Some people are going to experience the same symptoms, but some people will have much more extreme cases of these symtpoms. Other people are able to improve these symptoms and see them disappear at times as well.
Causes of IBS
Although the exact causes of IBS aren’t necessarily known, it is known that it has a lot to do with your gut and your overall gut health.
Muscle contractions in your large intestine is a bit cause of people’s IBS. When the contractions last much longer and are stronger than they should be, you can expect to have IBS.
IBS can also occur when the opposite happens with your intestines. When the contractions are shorter and weaker than they’re supposed to be.
Having inflamed intestines is a cause for IBS as well. This just prevents your intestines from working the way they should. Food is going to have a harder time passing through your entire digestive system.
If you’re just coming off a sickness and it caused you to have severe diarrhea, you could have developed an infection in your gut which can lead to IBS.
Changes in your gut bacteria can easily cause IBS to occur as well. You typically have the good bacteria in your gut preventing many issues from occurring. However, if you have the bad bacteria taking over, then you could easily develop IBS.
Our gut always contain good and bad bacteria. Obviously the good bacteria helps our gut health, whereas the bad bacteria can lead to things like IBS if they get out of hand.
Triggers of IBS
There are a number of triggers for people’s IBS, but there are a few that are much more common than others.
Food is a big trigger for people with IBS. No, this doesn’t mean that any time you have something to eat, your IBS is going to get triggered. It just means that certain types of foods are going to trigger it.

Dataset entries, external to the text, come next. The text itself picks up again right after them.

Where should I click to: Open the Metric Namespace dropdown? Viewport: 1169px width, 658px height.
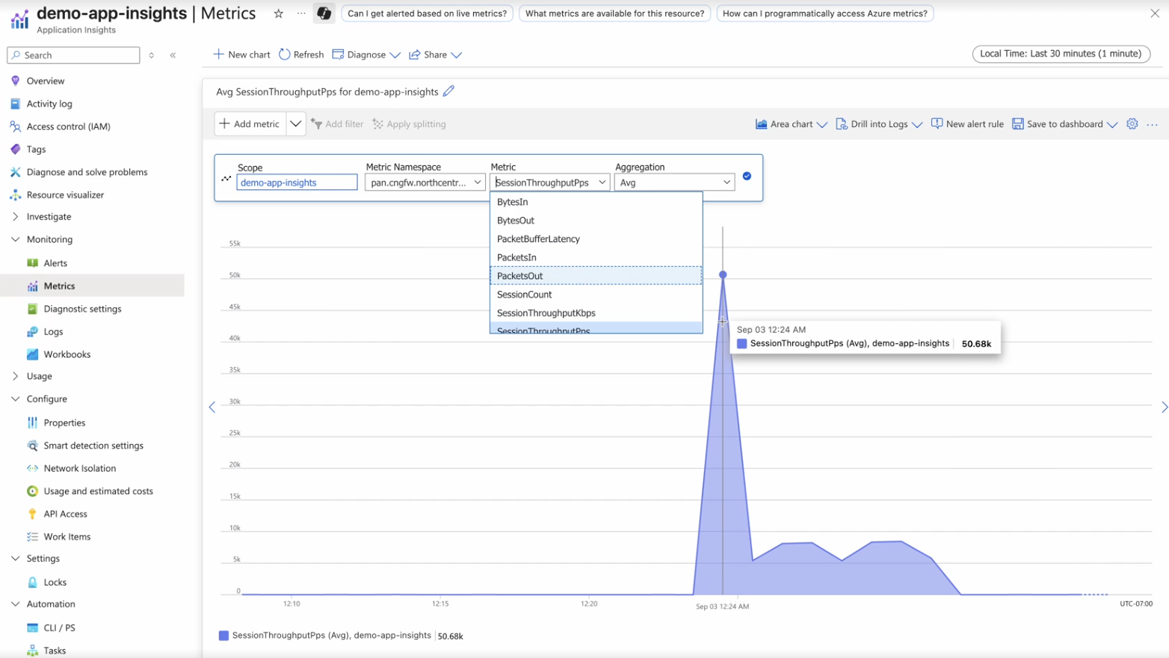click(425, 182)
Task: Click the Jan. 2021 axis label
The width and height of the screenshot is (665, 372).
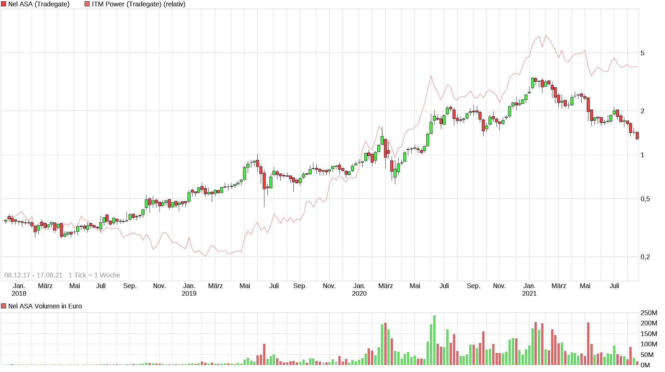Action: point(529,289)
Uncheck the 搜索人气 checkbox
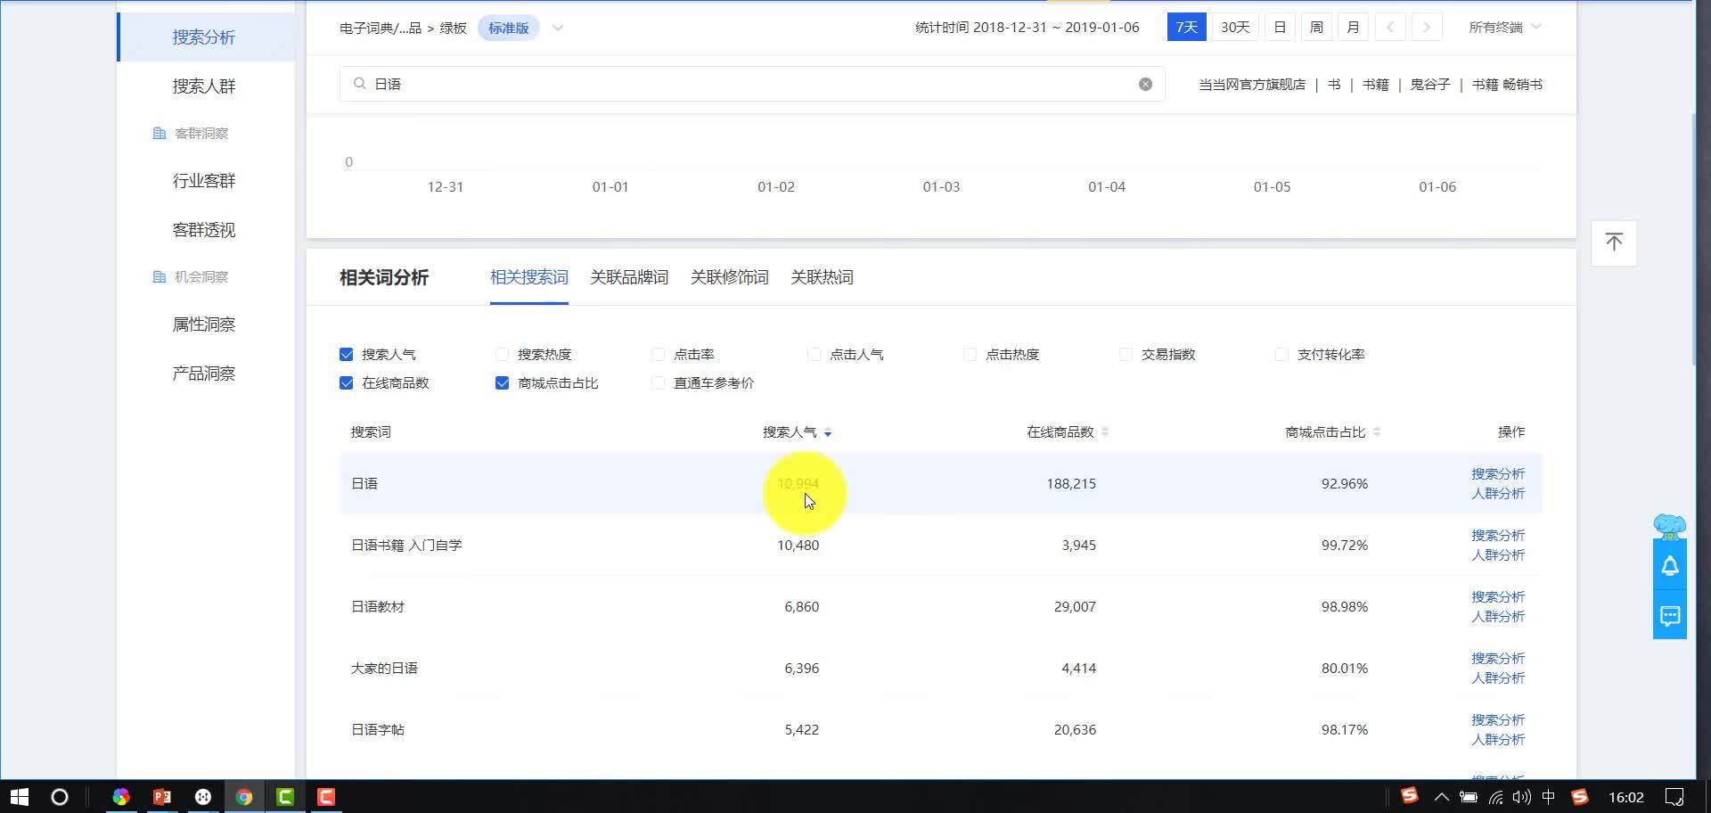The height and width of the screenshot is (813, 1711). point(347,355)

For example, people that are lactose intolerant already have a rough time when it comes to dairy products. When they consume dairy products, it’s more than likely that their IBS will get triggered. This will happen relatively quickly because your body knows what it can and can’t handle.
Stress is a big trigger for IBS. You might be thinking, stress doesn’t have anything to do with your gut or bowels. Well, stress has a huge effect on your entire body.

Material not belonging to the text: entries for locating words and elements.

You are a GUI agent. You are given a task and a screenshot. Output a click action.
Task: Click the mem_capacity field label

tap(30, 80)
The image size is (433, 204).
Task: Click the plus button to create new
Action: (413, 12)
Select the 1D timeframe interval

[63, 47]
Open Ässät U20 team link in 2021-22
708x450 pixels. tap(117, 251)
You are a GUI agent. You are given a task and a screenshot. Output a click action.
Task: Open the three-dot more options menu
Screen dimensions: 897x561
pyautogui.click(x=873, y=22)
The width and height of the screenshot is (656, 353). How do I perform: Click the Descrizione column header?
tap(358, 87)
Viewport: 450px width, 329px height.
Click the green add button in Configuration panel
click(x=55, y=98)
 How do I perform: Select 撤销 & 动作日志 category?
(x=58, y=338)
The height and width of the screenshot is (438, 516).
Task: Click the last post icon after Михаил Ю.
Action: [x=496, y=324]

Although it may seem like stress is something you do in your head, it really takes a toll on your body. If you have IBS, you’ll probably notice that it gets worse in moments that you’re stressing.

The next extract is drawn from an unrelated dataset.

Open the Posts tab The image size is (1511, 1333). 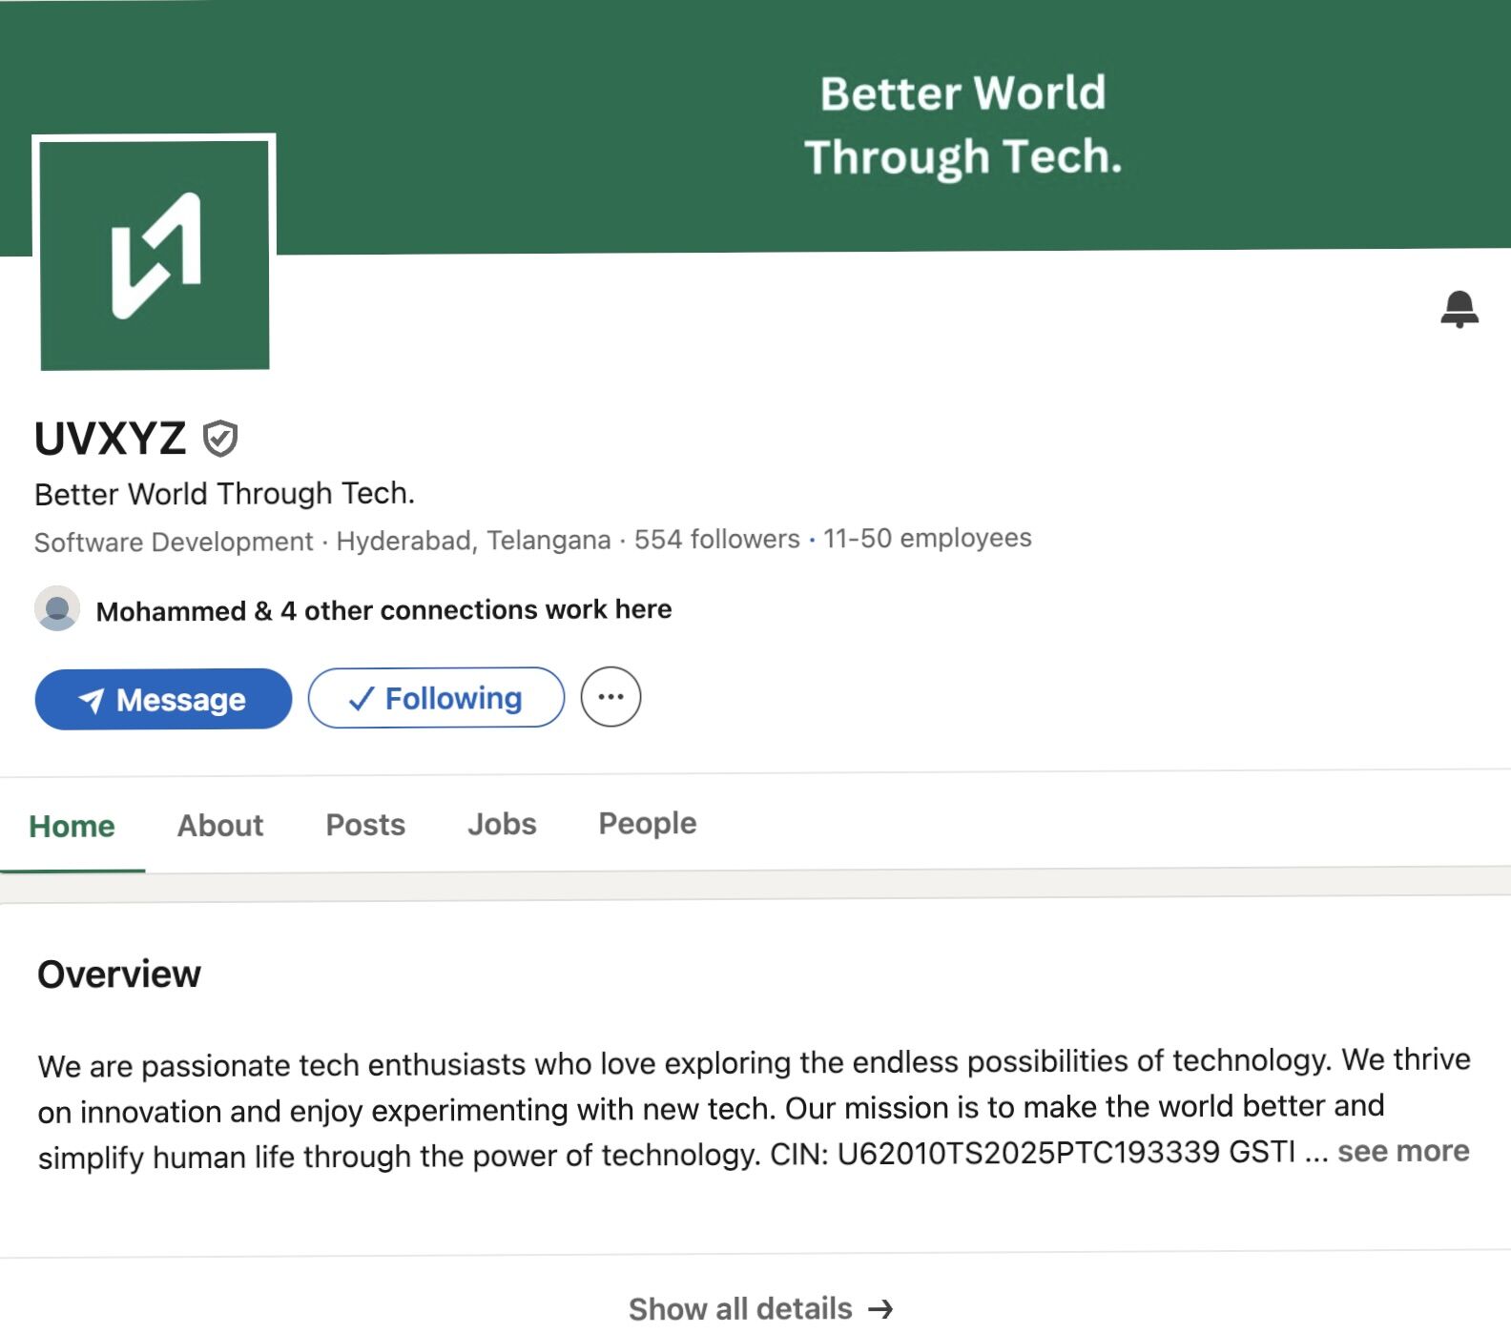click(365, 824)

Stress can make the symptoms of IBS much worse as well.
Unfortunately, women are more likely to experience IBS because of their hormones. Hormones is another trigger for IBS. Women have more hormonal changes than men. These changes can greatly worsen the symptoms of IBS and trigger it. This is something that is virtually out people’s control.
IBS is something that is definitely preventable. So, even if you’re experiencing it from time to time, there are things you can do to help eliminate the problems.
You need to start by understanding what your triggers are. If certain foods are causing your IBS to get triggered, then you need to do everything you can to avoid those foods.
For some people, this may be hard, but at the same time, you need to think about what’s more important to you, having that food or your health.
If stress is the cause of your IBS, seeing a counselor may be your best option. They can help you figure out ways to deal with your stress. Understanding how to manage stress will allow you to better handle your own stress and possibly prevent your IBS from ever getting triggered.
IBS is Never Fun
Irritable bowel syndrome is something that nobody ever wants to deal with. Some people are more equipped to handle it than others. Other people take better care of their bodies which allows them to not have to deal with IBS, to begin with.
Again, IBS is directly related to your gut health. If you can make sure that your gut health is as good as it can be, I can guarantee that you’re more than likely not going to experience any signs or symptoms of IBS.
Avoiding the triggers of IBS will take you a long way as well. It makes sense, though. Stay away from the things that actually cause IBS to happen and it shouldn’t happen.
If you feel as though there is no end in sight for your IBS, see a doctor and they will be able to give you more help.